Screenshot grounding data
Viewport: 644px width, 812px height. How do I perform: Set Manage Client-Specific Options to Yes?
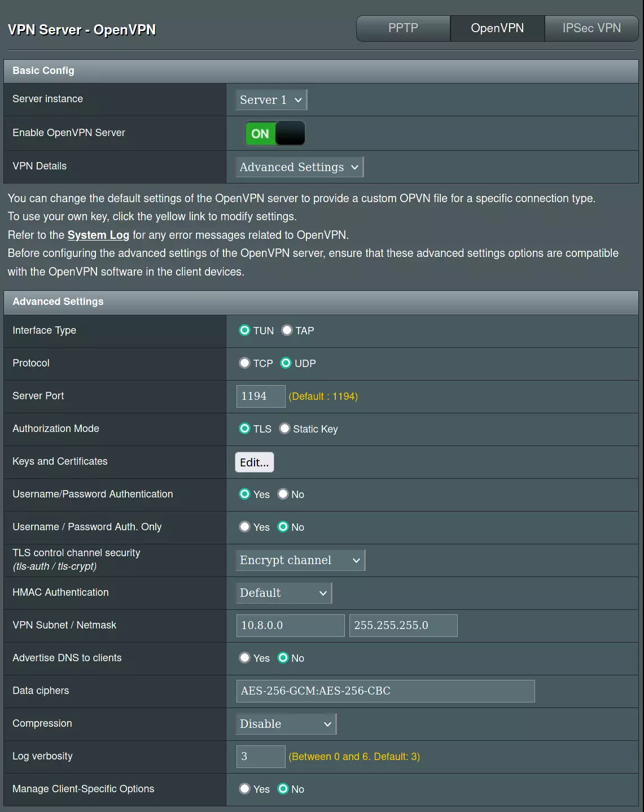(x=244, y=789)
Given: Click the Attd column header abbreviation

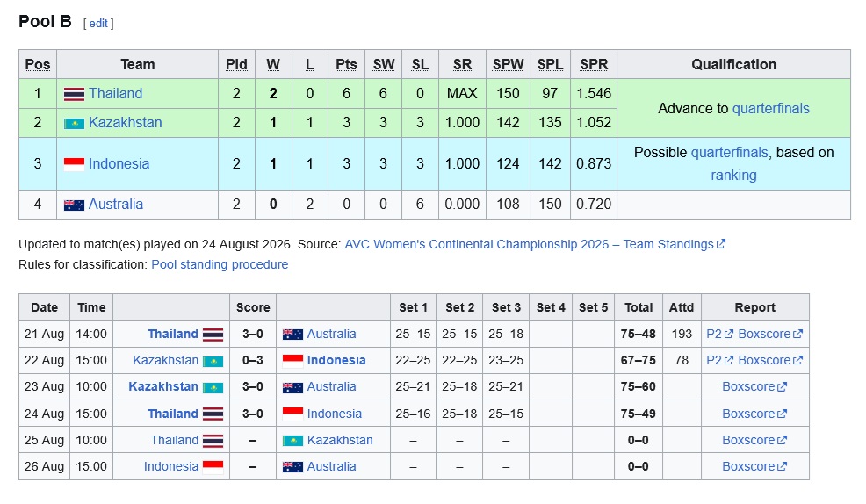Looking at the screenshot, I should coord(682,307).
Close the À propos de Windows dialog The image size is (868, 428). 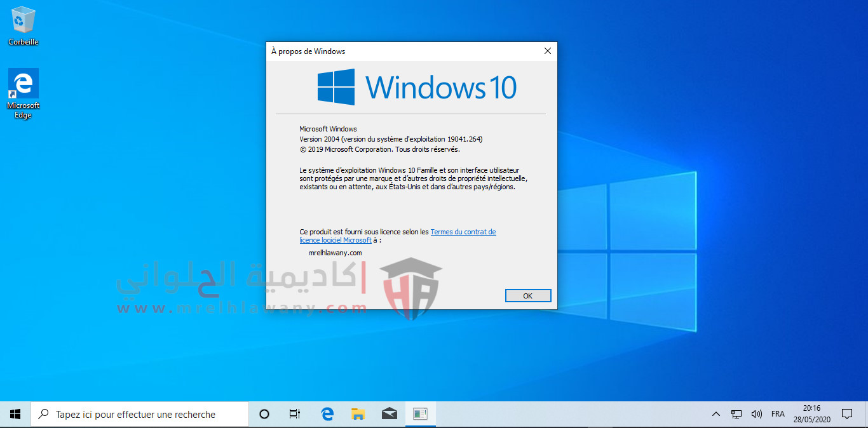(547, 51)
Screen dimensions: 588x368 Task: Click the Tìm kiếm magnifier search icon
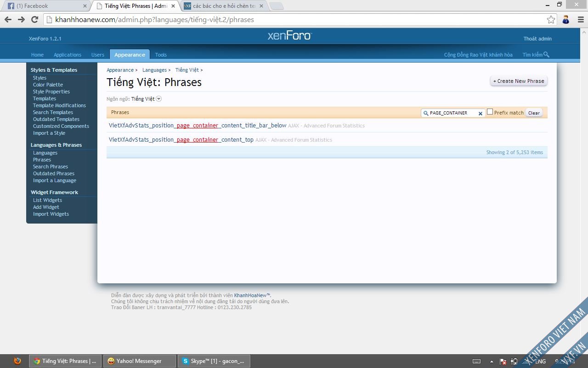point(546,54)
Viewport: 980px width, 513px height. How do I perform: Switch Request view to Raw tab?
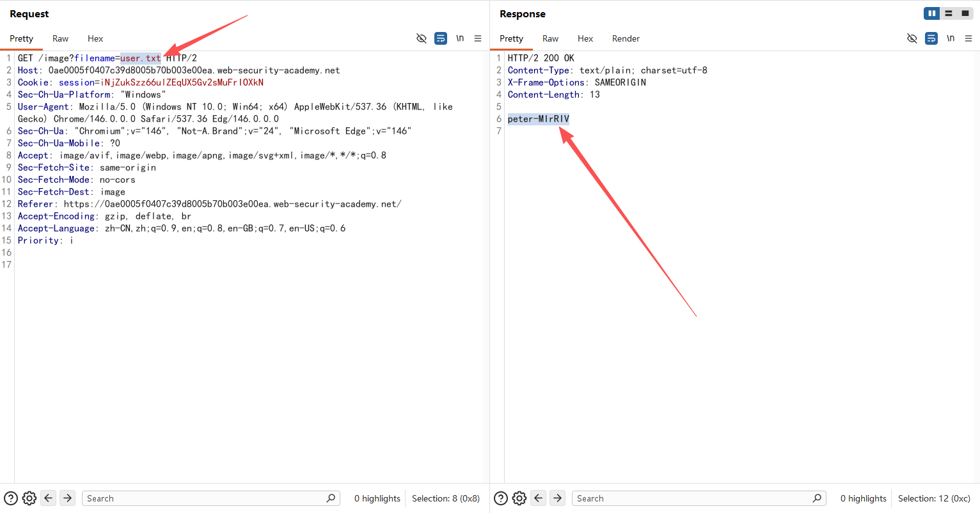(60, 38)
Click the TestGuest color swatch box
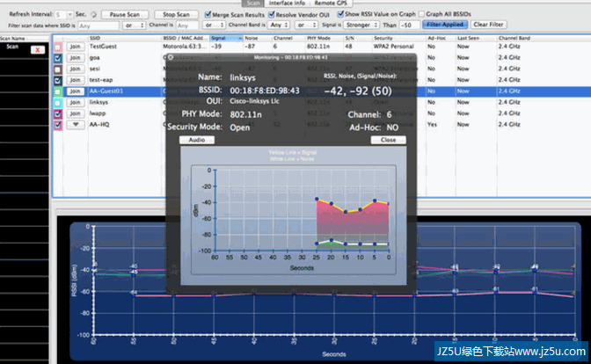Screen dimensions: 591x364 coord(58,46)
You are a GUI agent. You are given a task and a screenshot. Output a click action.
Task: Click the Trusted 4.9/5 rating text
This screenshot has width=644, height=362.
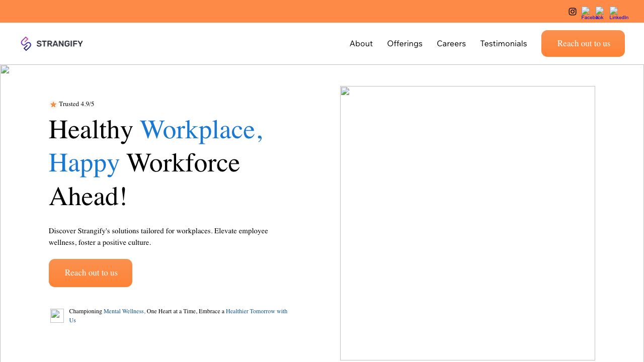point(76,104)
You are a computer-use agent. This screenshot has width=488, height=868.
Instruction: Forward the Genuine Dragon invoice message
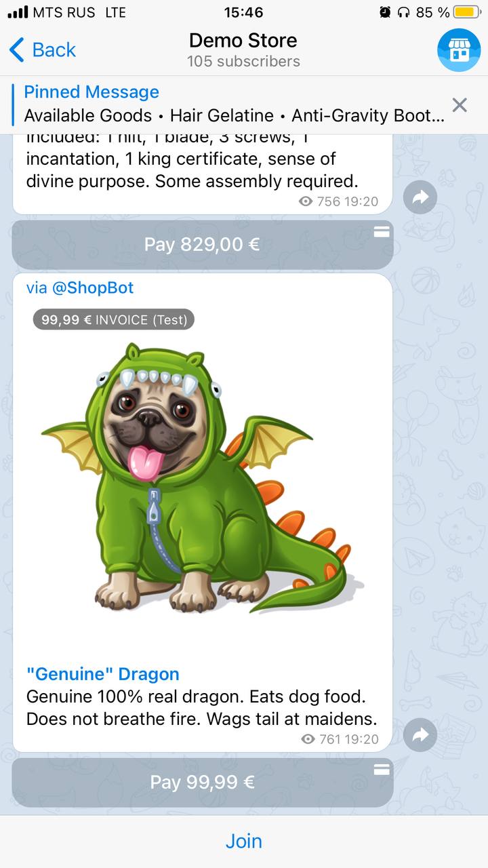coord(420,735)
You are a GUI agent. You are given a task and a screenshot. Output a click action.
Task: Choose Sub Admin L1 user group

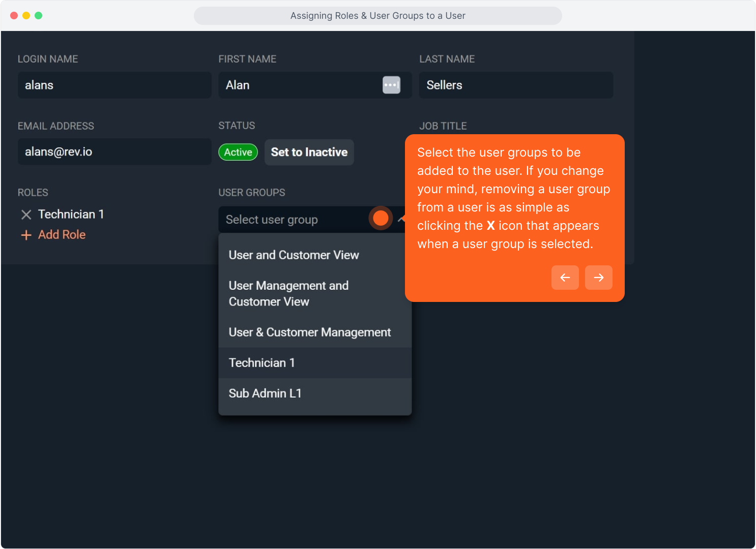click(265, 393)
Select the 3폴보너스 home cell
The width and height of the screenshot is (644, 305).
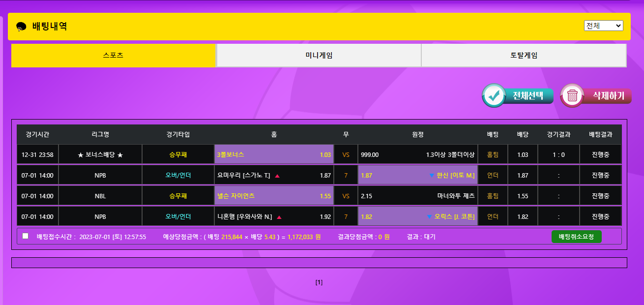274,154
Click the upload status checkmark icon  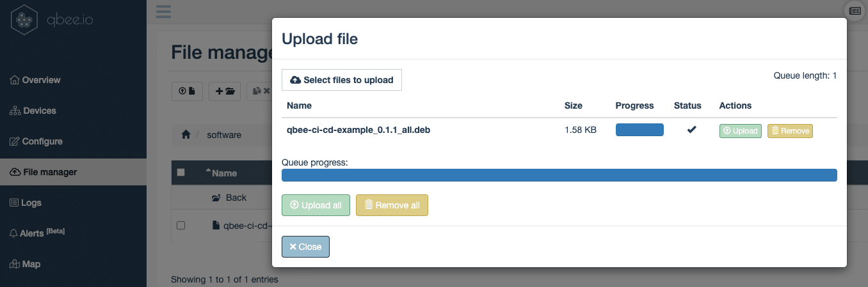[x=691, y=130]
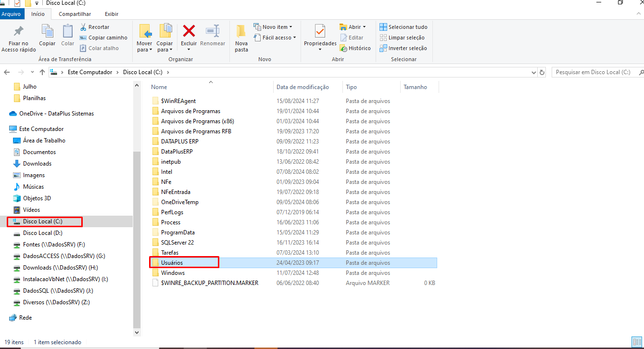Screen dimensions: 644x349
Task: Click Selecionar tudo in ribbon
Action: [x=404, y=27]
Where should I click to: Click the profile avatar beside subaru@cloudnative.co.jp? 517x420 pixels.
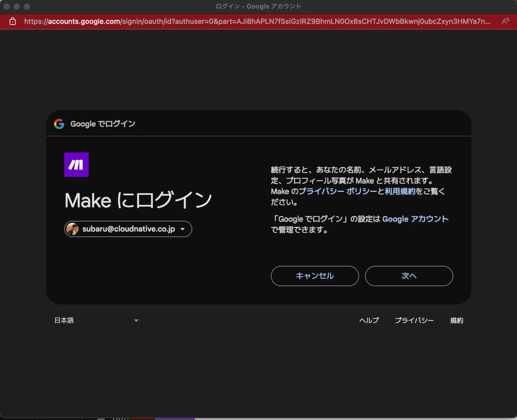[x=73, y=229]
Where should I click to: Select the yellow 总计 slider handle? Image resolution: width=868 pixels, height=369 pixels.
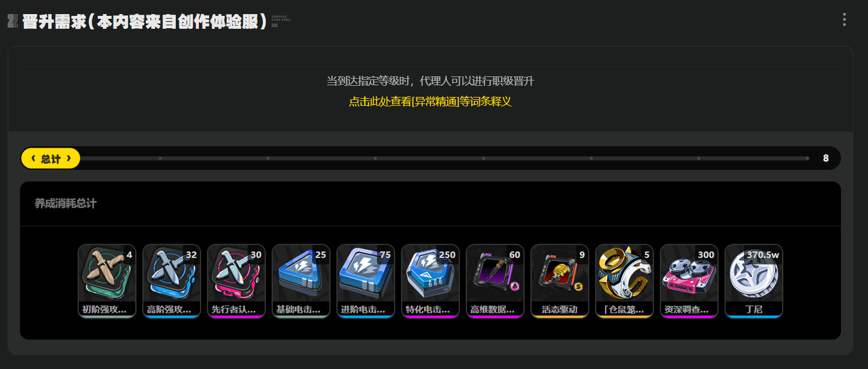tap(50, 159)
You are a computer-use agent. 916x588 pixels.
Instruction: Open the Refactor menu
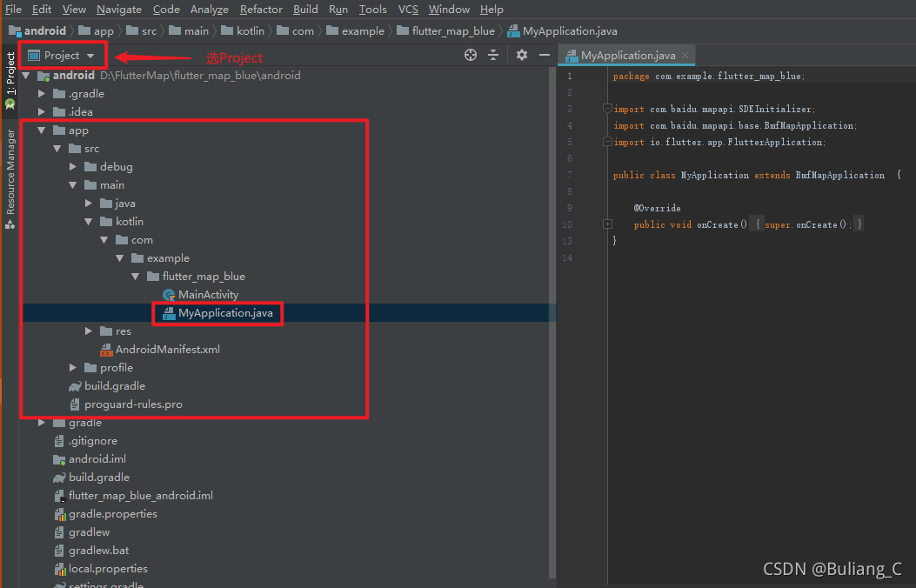tap(261, 10)
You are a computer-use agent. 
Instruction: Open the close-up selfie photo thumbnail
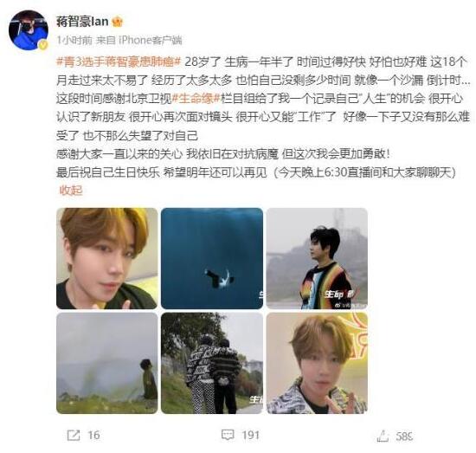tap(107, 259)

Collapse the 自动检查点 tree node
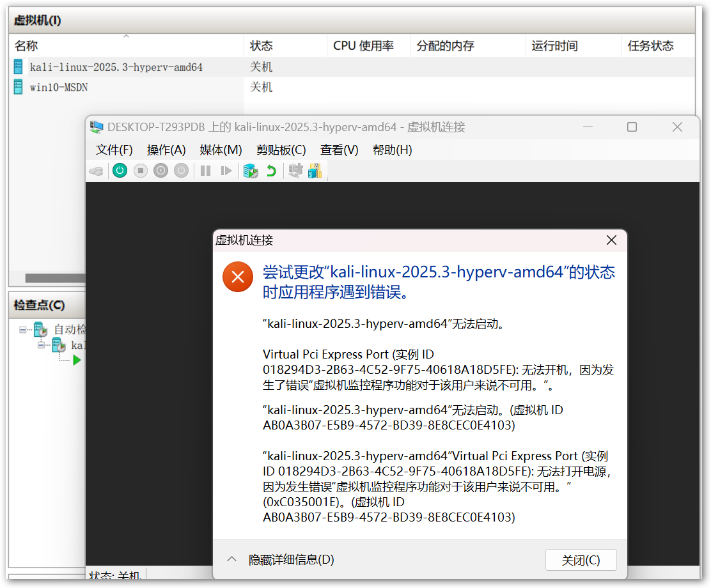23,330
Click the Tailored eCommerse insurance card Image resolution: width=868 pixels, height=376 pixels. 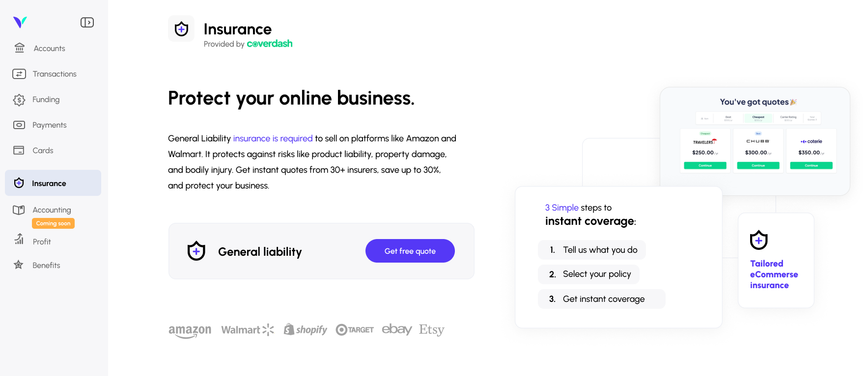point(776,260)
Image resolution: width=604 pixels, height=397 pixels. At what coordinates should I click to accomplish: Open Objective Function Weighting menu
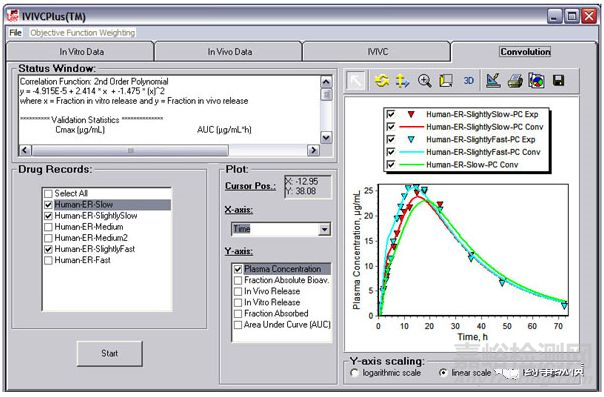[x=83, y=33]
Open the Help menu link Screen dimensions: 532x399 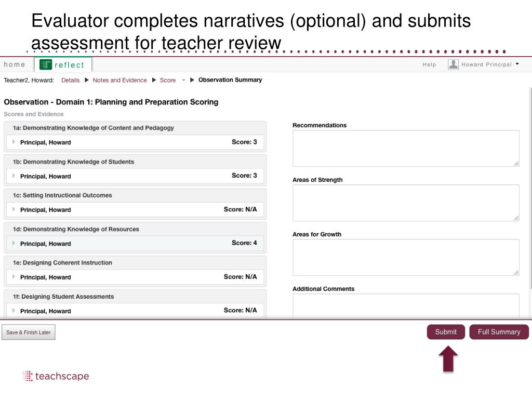coord(429,64)
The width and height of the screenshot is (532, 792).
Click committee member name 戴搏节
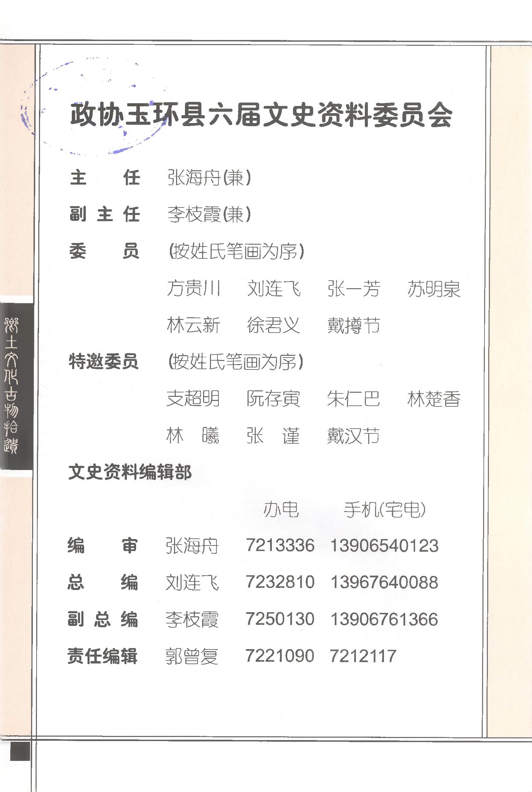(354, 325)
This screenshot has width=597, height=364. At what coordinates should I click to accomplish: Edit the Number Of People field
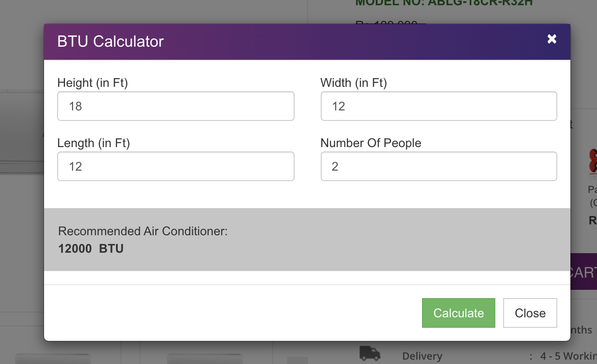[439, 166]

EXERCISE REQUIREMENTS
Pick out the lines above containing the word "computer", then copy them.

WRITTEN SOLUTION
You are a computer-use agent. This screenshot has width=488, height=868.
You are a computer-use agent. 916x588 pixels.
You are a computer-use agent. 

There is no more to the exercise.